--- Problem requirements ---
Copy the data below line for line, changing nothing.

--- Data in this exercise ---

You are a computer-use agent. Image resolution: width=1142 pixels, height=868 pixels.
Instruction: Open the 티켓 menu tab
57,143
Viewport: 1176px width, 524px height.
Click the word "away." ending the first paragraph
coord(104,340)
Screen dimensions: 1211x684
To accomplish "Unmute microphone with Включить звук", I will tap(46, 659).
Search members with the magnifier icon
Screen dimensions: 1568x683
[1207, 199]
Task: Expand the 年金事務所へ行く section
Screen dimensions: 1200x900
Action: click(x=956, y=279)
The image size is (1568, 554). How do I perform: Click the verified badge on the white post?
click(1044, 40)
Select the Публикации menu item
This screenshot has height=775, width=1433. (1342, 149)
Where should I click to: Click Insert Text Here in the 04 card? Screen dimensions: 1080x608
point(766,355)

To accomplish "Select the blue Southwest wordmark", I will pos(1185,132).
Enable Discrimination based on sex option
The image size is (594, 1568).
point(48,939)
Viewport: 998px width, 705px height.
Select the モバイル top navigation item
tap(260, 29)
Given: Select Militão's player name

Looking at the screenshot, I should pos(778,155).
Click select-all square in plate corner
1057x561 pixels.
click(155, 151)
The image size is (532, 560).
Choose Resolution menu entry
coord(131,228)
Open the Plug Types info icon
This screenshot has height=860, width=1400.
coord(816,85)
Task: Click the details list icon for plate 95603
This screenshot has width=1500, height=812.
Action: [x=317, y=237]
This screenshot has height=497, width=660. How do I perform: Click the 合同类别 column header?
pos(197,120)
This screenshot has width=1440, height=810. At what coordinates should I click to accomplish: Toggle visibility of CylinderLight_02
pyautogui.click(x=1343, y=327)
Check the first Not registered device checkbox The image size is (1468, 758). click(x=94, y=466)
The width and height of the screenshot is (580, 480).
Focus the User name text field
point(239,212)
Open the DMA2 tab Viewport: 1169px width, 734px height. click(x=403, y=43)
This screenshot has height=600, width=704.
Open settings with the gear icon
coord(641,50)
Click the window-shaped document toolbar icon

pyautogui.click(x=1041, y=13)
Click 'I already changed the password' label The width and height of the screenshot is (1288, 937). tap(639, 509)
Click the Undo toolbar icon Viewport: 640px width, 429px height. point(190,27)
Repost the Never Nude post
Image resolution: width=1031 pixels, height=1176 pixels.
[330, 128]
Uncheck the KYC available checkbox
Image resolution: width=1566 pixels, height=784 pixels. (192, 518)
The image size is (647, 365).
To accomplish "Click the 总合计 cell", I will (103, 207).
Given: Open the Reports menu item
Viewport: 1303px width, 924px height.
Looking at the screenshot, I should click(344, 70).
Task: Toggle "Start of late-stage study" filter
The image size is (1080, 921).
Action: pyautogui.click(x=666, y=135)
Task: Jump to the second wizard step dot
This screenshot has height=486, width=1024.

--- The output ---
You are a computer-use agent. Image resolution: width=1142 pixels, height=868 pixels.
Instruction: Open the 티켓 menu tab
57,143
Viewport: 1176px width, 524px height.
Click the word "away." ending the first paragraph
coord(104,340)
Screen dimensions: 1211x684
To accomplish "Unmute microphone with Включить звук", I will tap(46, 659).
Search members with the magnifier icon
Screen dimensions: 1568x683
[1207, 199]
Task: Expand the 年金事務所へ行く section
Screen dimensions: 1200x900
Action: click(x=956, y=279)
The image size is (1568, 554). How do I perform: Click the verified badge on the white post?
click(1044, 40)
Select the Публикации menu item
This screenshot has height=775, width=1433. (1342, 149)
Where should I click to: Click Insert Text Here in the 04 card? Screen dimensions: 1080x608
point(766,355)

To accomplish "Select the blue Southwest wordmark", I will pos(1185,132).
Enable Discrimination based on sex option
The image size is (594, 1568).
point(48,939)
Viewport: 998px width, 705px height.
Select the モバイル top navigation item
tap(260, 29)
Given: Select Militão's player name

Looking at the screenshot, I should pos(778,155).
Click select-all square in plate corner
1057x561 pixels.
click(155, 151)
The image size is (532, 560).
Choose Resolution menu entry
coord(131,228)
Open the Plug Types info icon
This screenshot has height=860, width=1400.
coord(816,85)
Task: Click the details list icon for plate 95603
This screenshot has width=1500, height=812.
Action: [x=317, y=237]
This screenshot has height=497, width=660. How do I perform: Click the 合同类别 column header?
pos(197,120)
This screenshot has width=1440, height=810. At what coordinates should I click to accomplish: Toggle visibility of CylinderLight_02
pyautogui.click(x=1343, y=327)
Check the first Not registered device checkbox The image size is (1468, 758). click(x=94, y=466)
The width and height of the screenshot is (580, 480).
Focus the User name text field
point(239,212)
Open the DMA2 tab Viewport: 1169px width, 734px height. click(x=403, y=43)
This screenshot has height=600, width=704.
Open settings with the gear icon
coord(641,50)
Click the window-shaped document toolbar icon

pyautogui.click(x=1041, y=13)
Click 'I already changed the password' label The width and height of the screenshot is (1288, 937). tap(639, 509)
Click the Undo toolbar icon Viewport: 640px width, 429px height. point(190,27)
Repost the Never Nude post
Image resolution: width=1031 pixels, height=1176 pixels.
[330, 128]
Uncheck the KYC available checkbox
Image resolution: width=1566 pixels, height=784 pixels. (192, 518)
The image size is (647, 365).
To accomplish "Click the 总合计 cell", I will (103, 207).
Given: Open the Reports menu item
Viewport: 1303px width, 924px height.
Looking at the screenshot, I should click(344, 70).
Task: Toggle "Start of late-stage study" filter
The image size is (1080, 921).
Action: pyautogui.click(x=666, y=135)
Task: Jump to the second wizard step dot
This screenshot has height=486, width=1024.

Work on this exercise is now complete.